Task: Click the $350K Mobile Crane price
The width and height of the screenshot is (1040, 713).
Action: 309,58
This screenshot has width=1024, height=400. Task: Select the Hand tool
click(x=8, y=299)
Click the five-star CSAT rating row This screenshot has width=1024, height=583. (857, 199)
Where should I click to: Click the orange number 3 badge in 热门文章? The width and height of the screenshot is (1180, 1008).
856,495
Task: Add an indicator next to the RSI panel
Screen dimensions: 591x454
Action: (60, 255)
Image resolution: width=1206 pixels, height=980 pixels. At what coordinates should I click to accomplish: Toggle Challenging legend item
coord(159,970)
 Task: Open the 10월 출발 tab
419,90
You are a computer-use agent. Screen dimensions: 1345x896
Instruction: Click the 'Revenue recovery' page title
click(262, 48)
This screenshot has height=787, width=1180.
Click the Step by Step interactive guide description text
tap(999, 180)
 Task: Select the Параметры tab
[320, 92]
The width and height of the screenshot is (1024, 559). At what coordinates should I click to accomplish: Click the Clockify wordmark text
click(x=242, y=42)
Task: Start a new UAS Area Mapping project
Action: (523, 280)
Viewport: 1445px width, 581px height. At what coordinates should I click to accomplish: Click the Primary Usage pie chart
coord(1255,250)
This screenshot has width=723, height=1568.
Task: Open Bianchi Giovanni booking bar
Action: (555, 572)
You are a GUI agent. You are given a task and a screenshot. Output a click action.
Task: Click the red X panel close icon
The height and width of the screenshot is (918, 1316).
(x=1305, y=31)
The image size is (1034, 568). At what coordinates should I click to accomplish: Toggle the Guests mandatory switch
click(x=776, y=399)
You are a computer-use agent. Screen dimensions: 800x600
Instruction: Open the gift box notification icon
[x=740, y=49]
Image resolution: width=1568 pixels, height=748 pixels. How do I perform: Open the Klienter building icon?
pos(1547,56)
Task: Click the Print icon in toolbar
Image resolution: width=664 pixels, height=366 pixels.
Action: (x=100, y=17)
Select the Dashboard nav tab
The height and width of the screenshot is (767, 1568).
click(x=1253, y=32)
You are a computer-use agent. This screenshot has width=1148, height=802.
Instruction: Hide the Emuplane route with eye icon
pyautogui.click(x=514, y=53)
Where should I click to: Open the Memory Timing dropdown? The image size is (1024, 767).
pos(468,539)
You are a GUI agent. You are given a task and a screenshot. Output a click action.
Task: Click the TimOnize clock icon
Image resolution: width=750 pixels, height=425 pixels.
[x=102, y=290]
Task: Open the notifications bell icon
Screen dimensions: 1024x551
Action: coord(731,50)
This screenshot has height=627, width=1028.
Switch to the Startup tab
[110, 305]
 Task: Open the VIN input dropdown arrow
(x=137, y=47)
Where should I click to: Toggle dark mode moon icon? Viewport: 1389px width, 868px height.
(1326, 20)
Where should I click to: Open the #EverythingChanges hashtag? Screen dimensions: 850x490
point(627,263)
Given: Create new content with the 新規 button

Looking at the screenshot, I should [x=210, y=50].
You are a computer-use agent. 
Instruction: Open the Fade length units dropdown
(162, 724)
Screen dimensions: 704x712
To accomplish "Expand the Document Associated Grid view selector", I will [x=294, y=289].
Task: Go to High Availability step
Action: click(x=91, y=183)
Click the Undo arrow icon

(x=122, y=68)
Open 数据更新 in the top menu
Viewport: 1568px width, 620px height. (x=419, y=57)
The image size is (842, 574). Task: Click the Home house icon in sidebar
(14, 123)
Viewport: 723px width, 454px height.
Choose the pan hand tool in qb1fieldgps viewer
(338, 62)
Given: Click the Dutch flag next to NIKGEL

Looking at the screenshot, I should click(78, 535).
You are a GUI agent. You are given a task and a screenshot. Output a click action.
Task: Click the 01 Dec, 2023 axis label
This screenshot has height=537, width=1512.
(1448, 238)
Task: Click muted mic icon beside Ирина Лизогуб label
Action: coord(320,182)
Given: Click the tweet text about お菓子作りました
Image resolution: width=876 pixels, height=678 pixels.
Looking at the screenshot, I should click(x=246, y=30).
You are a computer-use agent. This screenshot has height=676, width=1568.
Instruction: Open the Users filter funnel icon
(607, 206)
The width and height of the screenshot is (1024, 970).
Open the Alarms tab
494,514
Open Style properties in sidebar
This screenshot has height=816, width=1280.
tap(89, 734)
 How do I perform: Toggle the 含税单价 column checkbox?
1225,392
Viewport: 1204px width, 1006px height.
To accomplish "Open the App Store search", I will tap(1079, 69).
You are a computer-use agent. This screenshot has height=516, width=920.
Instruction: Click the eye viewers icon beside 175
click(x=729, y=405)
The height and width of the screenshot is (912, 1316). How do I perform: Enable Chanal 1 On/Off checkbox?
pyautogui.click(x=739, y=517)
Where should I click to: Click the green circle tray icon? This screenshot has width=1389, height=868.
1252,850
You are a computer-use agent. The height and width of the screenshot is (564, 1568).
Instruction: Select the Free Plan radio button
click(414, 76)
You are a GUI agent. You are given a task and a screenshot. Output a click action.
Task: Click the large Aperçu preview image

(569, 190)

=== Task ===
For this task, copy every line of the material in which "panel" appears.

=== Output ===
Task: Add an indicator next to the RSI panel
Task: Click the red X panel close icon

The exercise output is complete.